(Stored data entries)
⟨
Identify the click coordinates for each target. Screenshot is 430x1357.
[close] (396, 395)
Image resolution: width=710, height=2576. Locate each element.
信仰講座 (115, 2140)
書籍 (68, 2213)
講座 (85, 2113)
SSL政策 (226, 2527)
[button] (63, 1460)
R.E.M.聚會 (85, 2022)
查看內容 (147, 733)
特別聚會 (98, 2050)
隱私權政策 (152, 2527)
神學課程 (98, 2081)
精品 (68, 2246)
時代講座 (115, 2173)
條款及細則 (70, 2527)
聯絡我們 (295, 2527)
⟩
▶ [Requirement]:
Please return all lines from the records that hold the word "each".

▶ [Output of the task]:
Identify the click coordinates for each target. Screenshot is 430x1357.
Image resolution: width=710, height=2576. Locate each element.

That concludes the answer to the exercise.